## Выбранный отрывок
━━━━━━━━━━━━━━━━━━━━
Последнее предложение весьма показательно. Сознавая, что призрение детей с младенческого возраста является общегосударственной задачей, с которой не справлялись воспитательные дома, ведомство учреждений императрицы Марии даже в принципе не рассматривало возможность постановки этой работы за счет казны. Предлагавшийся в записке путь организации призрения детей младенческого возраста и был выбран ведомством императрицы Марии. Но базой для создания такой системы стали не воспитательные дома, а детские приюты. Воспитательные дома оставались единственными в своем роде учреждениями по призрению детей и юношества.
В 80-е гг. XIX столетия подверглась преобразованиям система подготовки педагогических кадров для сельских школ воспитательных домов. Эти педагоги готовились в учительской семинарии в Павловске. В 1883 г. было введено новое положение о семинарии, получившей название «Мариинская учительская семинария принца Петра Георгиевича Ольденбургского». В семинарии обучались примерно сорок человек. Поступить в нее, как и раньше, могли только лучшие выпускники сельских школ. Из наиболее способных ежегодно отбирались двенадцать питомцев в возрасте от 15 до 18 лет. С мая по сентябрь они готовились к экзаменам и в случае их успешной сдачи зачислялись в семинарию 1 сентября. Согласно новому положению, учеба в семинарии продолжалась в течение трех последовательных годичных курсов, начинавшихся в сентябре и заканчивавшихся в июне. В каникулярное время ученики возвращались в деревни для участия в полевых работах.
Семинарская программа предусматривала изучение закона божьего, русского и церковнославянского языков с чтением, арифметики с основами геометрии, отечественной и всеобщей географии и истории России, чистописания, рисования и черчения, самых общих сведений из всеобщей истории. Помимо общеобразовательных предметов изучалась педагогика, которая понималась как «методика элементарных наук», а также «общие сведения из школьной гигиены». В последнем классе учащиеся проходили педагогическую практику в двухклассном училище при семинарии. Выпускники обязаны были прослужить в учреждениях воспитательного дома не менее шести лет. Со временем они получали возможность повысить свой сословный статус. Те из них, кто «беспорочно» выполнял обязанности учителей в течение двенадцати лет в сельских школах любого ведомства, удостаивались звания личных почетных граждан.
Во второй половине XIX столетия Санкт-Петербургский и Московский воспитательные дома оставались единственными в российской империи учреждениями, обеспечивавшими призрение детей и юношества, начиная с младенческого возраста до совершеннолетия. К тому времени они имели большой опыт такой работы, но был «оплачен» жизнями умерших в домах питомцев.
━━━━━━━━━━━━━━━━━━━━
## Список данных
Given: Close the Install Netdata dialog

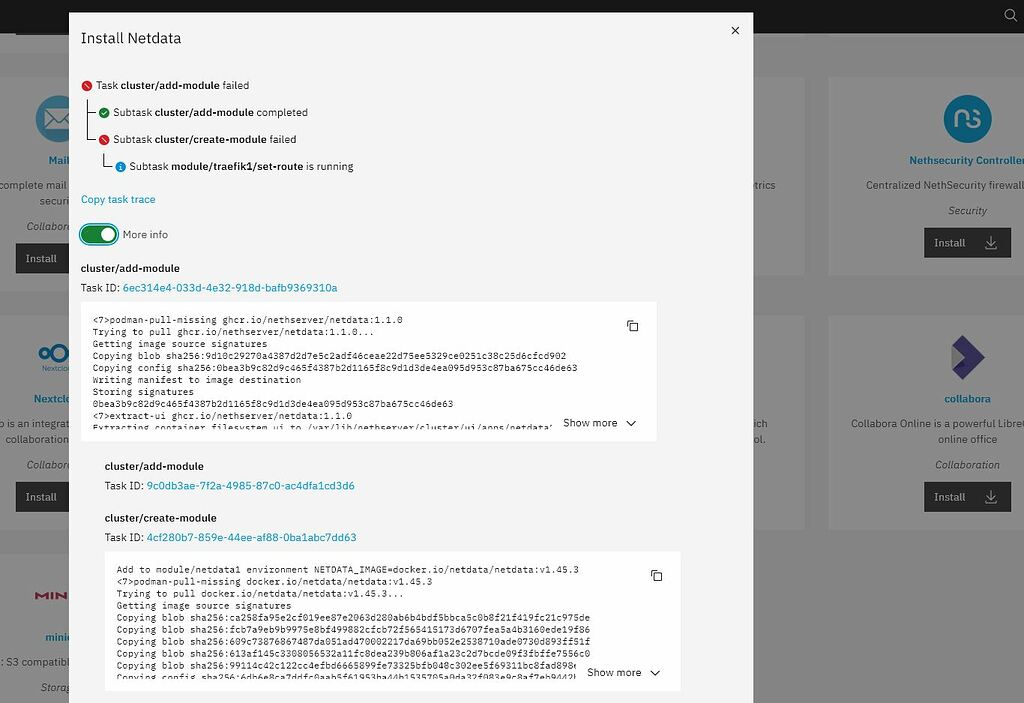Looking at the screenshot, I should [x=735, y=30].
━━━━━━━━━━━━━━━━━━━━
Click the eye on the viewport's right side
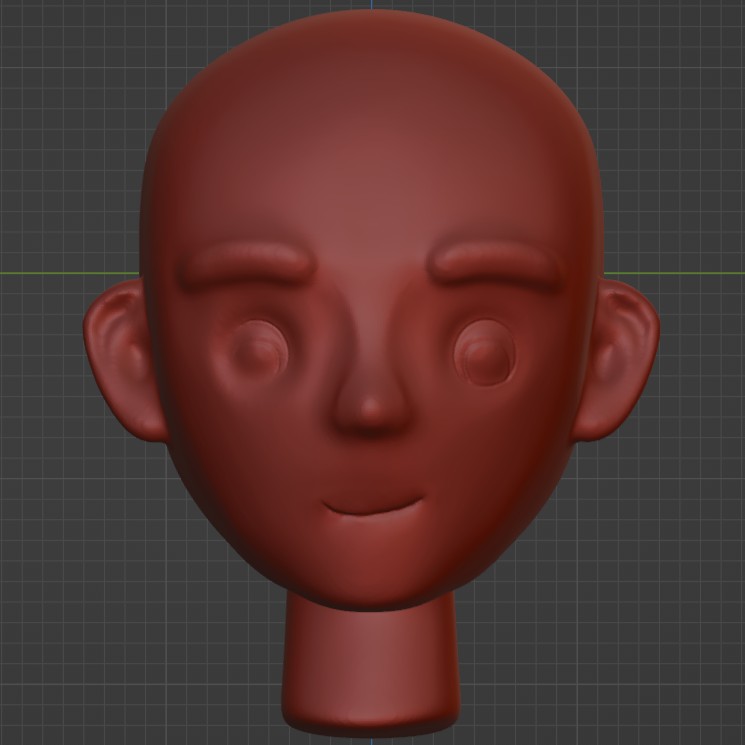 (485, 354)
━━━━━━━━━━━━━━━━━━━━
## Задания к упражнению
1: Перечислите общеобразовательные предметы семинарской программы, которые в отрывке о воспитательных домах разделены запятыми. Каждый предмет дайте в именительном падеже.
2: Как стала называться учительская семинария после введения нового положения в 1883 году, согласно отрывку о воспитательных домах?
3: Продолжите отрывок о воспитательных домах, начиная сразу после его последнего предложения.

## Ответы к заданиям
1:
- Закон божий
- Русский и церковнославянский языки с чтением
- Арифметика с основами геометрии
- Отечественная и всеобщая география и история России
- Чистописание
- Рисование и черчение
- Самые общие сведения из всеобщей истории

2: «Мариинская учительская семинария принца Петра Георгиевича Ольденбургского».

3:
К началу 1890-х гг. смертность в воспитательных домах существенно сократилась. Они окончательно приняли форму единых учебно-воспитательных комплексов, в состав которых входили собственно дома в столицах и школы в сельских округах. В состав Петербургского воспитательного дома, кроме того, входила Мариинская учительская семинария принца П. Г. Ольденбургского, готовившая кадры для сельских школ. Воспитательные дома вполне могли стать базовой «экспериментальной площадкой» для развития общегосударственной системы призрения детей с младенческого возраста, вопрос о которой был поставлен ведомством императрицы Марии в упомянутой выше записке. Власть, однако, не пожелала расширить или изменить функции воспитательных домов. Поэтому новые преобразования, предпринятые в конце XIX в. были направлены не на расширение, а на совершенствование деятельности воспитательных домов.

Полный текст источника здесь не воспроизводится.